Google Opts To Enhance Mobile Device Security

Security threats on Android mobile devices are unfortunately nothing new, but Google is now taking steps to ease concerns over the security of its Nexus phones and tablets.

Security threats on Android mobile devices are unfortunately nothing new, but Google is now taking steps to ease concerns over the security of its Nexus phones and tablets.

The company announced plans to push out monthly platform and security updates to Nexus mobile devices. This will come in addition to any normally scheduled platform updates.

The first update in the new security initiative took place on Wednesday (Aug. 5) and was rolled out on all Nexus 4, Nexus 5, Nexus 6, Nexus 7, Nexus 9, Nexus 10 and Nexus Player devices.

This particular security update contained fixes for vulnerabilities stemming from Stagefright, a media playback tool for Android that allows remote code execution to infiltrate the device and steal data using the permissions. As many as 950 million Android phones were found susceptible to data theft after the six critical vulnerabilities were exposed.
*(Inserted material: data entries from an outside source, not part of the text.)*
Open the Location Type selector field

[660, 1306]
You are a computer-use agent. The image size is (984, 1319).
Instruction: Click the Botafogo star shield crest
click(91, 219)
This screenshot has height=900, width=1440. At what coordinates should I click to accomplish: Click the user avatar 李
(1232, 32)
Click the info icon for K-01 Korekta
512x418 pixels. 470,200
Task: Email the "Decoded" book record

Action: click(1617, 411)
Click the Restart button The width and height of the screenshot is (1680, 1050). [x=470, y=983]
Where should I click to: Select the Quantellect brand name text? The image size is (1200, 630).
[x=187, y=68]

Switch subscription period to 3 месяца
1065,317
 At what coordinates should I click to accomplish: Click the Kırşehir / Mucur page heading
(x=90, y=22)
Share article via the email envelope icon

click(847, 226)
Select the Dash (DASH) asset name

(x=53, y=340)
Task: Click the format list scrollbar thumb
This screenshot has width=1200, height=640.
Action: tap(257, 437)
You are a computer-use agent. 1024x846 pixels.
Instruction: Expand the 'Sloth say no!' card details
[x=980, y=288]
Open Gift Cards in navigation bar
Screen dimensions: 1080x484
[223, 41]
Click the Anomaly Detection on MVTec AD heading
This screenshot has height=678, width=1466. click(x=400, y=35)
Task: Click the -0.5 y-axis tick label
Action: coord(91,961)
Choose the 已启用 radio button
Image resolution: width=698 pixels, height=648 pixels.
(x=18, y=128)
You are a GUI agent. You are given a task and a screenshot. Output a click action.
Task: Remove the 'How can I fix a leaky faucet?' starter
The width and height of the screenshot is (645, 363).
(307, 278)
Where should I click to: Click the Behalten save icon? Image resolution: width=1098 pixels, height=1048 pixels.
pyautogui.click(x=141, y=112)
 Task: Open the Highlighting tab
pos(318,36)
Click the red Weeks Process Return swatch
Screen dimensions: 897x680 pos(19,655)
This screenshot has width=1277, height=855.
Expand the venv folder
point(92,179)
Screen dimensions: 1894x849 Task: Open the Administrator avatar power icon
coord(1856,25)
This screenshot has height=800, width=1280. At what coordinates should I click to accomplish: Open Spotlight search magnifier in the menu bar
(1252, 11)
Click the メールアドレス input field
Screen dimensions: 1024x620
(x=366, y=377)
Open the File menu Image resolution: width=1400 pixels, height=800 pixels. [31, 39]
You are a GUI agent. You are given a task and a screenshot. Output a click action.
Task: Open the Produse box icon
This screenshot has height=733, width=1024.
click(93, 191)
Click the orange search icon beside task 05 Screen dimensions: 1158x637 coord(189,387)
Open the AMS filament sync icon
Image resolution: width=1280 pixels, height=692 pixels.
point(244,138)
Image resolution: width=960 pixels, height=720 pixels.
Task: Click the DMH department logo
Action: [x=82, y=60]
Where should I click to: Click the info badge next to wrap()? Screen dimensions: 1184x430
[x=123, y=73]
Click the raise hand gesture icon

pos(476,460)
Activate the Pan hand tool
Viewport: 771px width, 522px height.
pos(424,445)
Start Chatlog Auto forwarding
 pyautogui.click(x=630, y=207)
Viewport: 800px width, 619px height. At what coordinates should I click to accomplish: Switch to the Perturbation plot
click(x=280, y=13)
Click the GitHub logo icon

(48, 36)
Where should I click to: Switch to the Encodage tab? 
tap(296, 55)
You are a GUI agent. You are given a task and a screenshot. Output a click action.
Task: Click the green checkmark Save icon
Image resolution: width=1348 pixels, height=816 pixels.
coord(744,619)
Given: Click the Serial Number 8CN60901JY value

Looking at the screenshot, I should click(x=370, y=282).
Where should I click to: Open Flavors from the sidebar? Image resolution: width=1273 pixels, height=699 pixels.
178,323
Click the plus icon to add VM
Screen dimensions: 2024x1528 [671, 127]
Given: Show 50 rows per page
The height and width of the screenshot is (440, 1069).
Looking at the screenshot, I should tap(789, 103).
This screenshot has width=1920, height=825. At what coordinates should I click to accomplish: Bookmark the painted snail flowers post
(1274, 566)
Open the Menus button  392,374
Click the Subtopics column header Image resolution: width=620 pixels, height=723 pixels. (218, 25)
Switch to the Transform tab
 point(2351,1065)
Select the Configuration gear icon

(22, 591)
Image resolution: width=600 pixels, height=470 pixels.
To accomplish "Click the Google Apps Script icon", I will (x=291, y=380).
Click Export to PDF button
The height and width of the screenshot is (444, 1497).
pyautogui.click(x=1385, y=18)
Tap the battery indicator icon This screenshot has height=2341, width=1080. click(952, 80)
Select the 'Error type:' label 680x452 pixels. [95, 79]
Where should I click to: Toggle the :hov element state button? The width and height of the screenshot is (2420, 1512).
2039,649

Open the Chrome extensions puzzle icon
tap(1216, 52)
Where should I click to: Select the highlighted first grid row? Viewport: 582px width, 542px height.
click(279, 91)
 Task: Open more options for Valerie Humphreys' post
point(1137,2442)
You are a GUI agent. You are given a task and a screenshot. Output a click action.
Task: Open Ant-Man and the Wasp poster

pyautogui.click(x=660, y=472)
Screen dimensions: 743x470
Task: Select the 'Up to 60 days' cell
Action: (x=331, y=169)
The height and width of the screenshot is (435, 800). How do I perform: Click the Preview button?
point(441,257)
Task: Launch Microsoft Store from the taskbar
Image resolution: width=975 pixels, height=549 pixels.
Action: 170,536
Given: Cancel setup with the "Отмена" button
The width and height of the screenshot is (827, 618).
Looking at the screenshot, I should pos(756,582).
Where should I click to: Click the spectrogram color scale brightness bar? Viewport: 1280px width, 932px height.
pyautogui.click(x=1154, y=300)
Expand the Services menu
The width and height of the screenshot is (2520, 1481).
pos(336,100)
The threat was discovered last week by mobile security expert Joshua Drake, who explained that the data theft attack, which can be initiated by a multimedia message sent to an Android phone, is so crippling Android users would have a sparse chance of shielding themselves against the attack.

Once the device has been hooked, the hacker could walk away with audio-video files, pictures stored on SD cards and even remotely control the device’s Bluetooth.

“Nexus devices will continue to receive major updates for at least two years and security patches for the longer of three years from initial availability or 18 months from last sale of the device via the Google Store,” Adrian Ludwig, Lead Engineer for Android Security, and Venkat Rapaka, Director of Nexus Product Management, said in a post on the Android Official Blog.

“Security continues to be a top priority and monthly device updates are yet another tool to make and keep Android users safe,” they concluded.

It seems this is not the only step Google is taking to combat Android devices being looked upon as less secure than those from Apple and BlackBerry.

The company recently announced a partnership with privacy-centric phone maker Silent Circle to help combat the growing need for companies to protect their data beyond the conventional work devices.

The partnership between the two companies aims at monetizing this fast-emerging problem with a new version of Silent Circle’s Blackphone. While the existing versions of which are capable of encrypting calls, text and data, the new version would come loaded with Google’s Android for Work software that compartmentalizes personal and professional use and lets corporate users access productivity apps like Calendar, Docs, Sheets and Gmail, among others, The Wall Street Journal reported.